La revolución de la inteligencia artificial generativa, que prometió optimizar procesos y reducir costos, ha comenzado a revelar un costado inesperado: el «deskilling». Este fenómeno, que describe la pérdida gradual de habilidades cognitivas, técnicas y de criterio en los trabajadores debido a la dependencia excesiva de herramientas automatizadas, se ha convertido en una preocupación creciente para las organizaciones que ven cómo, al mismo tiempo que aumentan su productividad, corren el riesgo de vaciar de talento a sus equipos.
La erosión del pensamiento crítico
Aunque el término proviene de la sociología industrial de los años 70, hoy se traslada al escritorio. Expertos como Eduardo Laens, autor de Humanware, advierten que las empresas están cayendo en una paradoja: invierten fortunas en capacitación para el futuro mientras la adopción apresurada de la IA erosiona las capacidades actuales de sus mejores profesionales.
Estudios recientes, como el realizado por investigadores del MIT Media Lab mediante electroencefalografía, demostraron que quienes trabajan sin asistencia de IA generan conexiones neuronales más robustas.
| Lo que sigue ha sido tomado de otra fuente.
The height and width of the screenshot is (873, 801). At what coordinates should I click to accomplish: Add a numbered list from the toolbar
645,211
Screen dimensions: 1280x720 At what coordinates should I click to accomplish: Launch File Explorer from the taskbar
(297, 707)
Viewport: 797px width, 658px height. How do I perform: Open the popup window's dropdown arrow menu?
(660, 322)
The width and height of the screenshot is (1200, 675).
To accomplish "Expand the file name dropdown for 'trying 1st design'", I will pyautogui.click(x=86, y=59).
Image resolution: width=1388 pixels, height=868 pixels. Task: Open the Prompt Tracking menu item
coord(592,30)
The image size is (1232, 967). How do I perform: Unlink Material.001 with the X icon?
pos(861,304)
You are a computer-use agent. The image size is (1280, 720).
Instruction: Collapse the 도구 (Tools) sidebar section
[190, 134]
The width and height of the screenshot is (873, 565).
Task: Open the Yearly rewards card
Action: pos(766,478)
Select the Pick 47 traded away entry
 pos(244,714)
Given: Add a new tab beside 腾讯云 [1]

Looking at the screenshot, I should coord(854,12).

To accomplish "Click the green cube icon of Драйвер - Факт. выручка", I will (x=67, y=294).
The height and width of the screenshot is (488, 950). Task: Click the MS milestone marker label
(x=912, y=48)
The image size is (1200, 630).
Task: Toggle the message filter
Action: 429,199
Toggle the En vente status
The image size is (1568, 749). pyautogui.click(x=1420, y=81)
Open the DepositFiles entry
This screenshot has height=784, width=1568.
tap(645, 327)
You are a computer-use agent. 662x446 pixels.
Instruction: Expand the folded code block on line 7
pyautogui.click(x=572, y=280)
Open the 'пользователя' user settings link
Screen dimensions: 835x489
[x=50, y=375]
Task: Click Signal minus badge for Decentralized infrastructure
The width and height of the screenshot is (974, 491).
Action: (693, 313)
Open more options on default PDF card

Por el contrario, los usuarios intensivos de modelos generativos no solo registran menor actividad cerebral, sino que presentan una «deuda cognitiva» que les impide retener o validar el conocimiento que la máquina produce.
¿Qué habilidades están en juego?
El fenómeno no distingue sectores y afecta principalmente a aquellas actividades cuyo valor reside en la toma de decisiones y el procesamiento de información:
- Desarrollo de Software: La automatización de bloques de código puede reducir la comprensión profunda de la arquitectura técnica.
- Áreas legales y de auditoría: La delegación de redacción de contratos y análisis de informes puede atrofiar la capacidad de detectar errores sutiles.
- Marketing y Comunicación: La producción masiva de contenido creativo mediante algoritmos reduce la necesidad de formular hipótesis propias.
- Medicina: Estudios en endoscopistas demostraron que, al apoyarse en sistemas de asistencia para detectar lesiones, los profesionales pierden agudeza visual y criterio clínico cuando deben actuar sin tecnología.
La trampa de la «eficiencia» y la carga laboral
Paradójicamente, la IA no siempre está liberando tiempo. Según un estudio de EY, el 59% de los trabajadores en Latinoamérica reportó un aumento en su carga laboral. Julián Colombo, CEO de N5, explica esto como la «paradoja de la eficiencia»: si un proceso es ineficiente, automatizarlo solo acelera el error, obligando al trabajador a pasar más tiempo corrigiendo y supervisando las fallas de la máquina que creando valor.
Hacia un modelo de «Humanware»: cómo prevenir la atrofia
Para evitar que la fuerza laboral se convierta en una legión de «verificadores de contenido» sin criterio propio, especialistas y empresas proponen un cambio de estrategia:
- Metodología «Human-First»: Exigir que los profesionales elaboren hipótesis y borradores antes de consultar a la IA.
- Entrenamiento sistemático: Tratar las habilidades humanas (pensamiento crítico, empatía, resolución de problemas complejos) con la misma rigurosidad que la capacitación técnica.
- Mapas de crecimiento: Reemplazar las descripciones de puesto estáticas por esquemas que contemplen la interacción ética y crítica con la tecnología.
- Desconexión tecnológica: Reservar tareas críticas para realizarse «a mano», sin asistencia digital, para mantener el músculo cognitivo activo.
El desafío para las organizaciones no es prohibir la tecnología, sino aprender a utilizarla como un «amplificador» de las capacidades humanas. Como concluye Laens: «Una empresa puede tener todos los indicadores de productividad en verde y, debajo, una fuerza de trabajo que ya no sabe hacer su trabajo».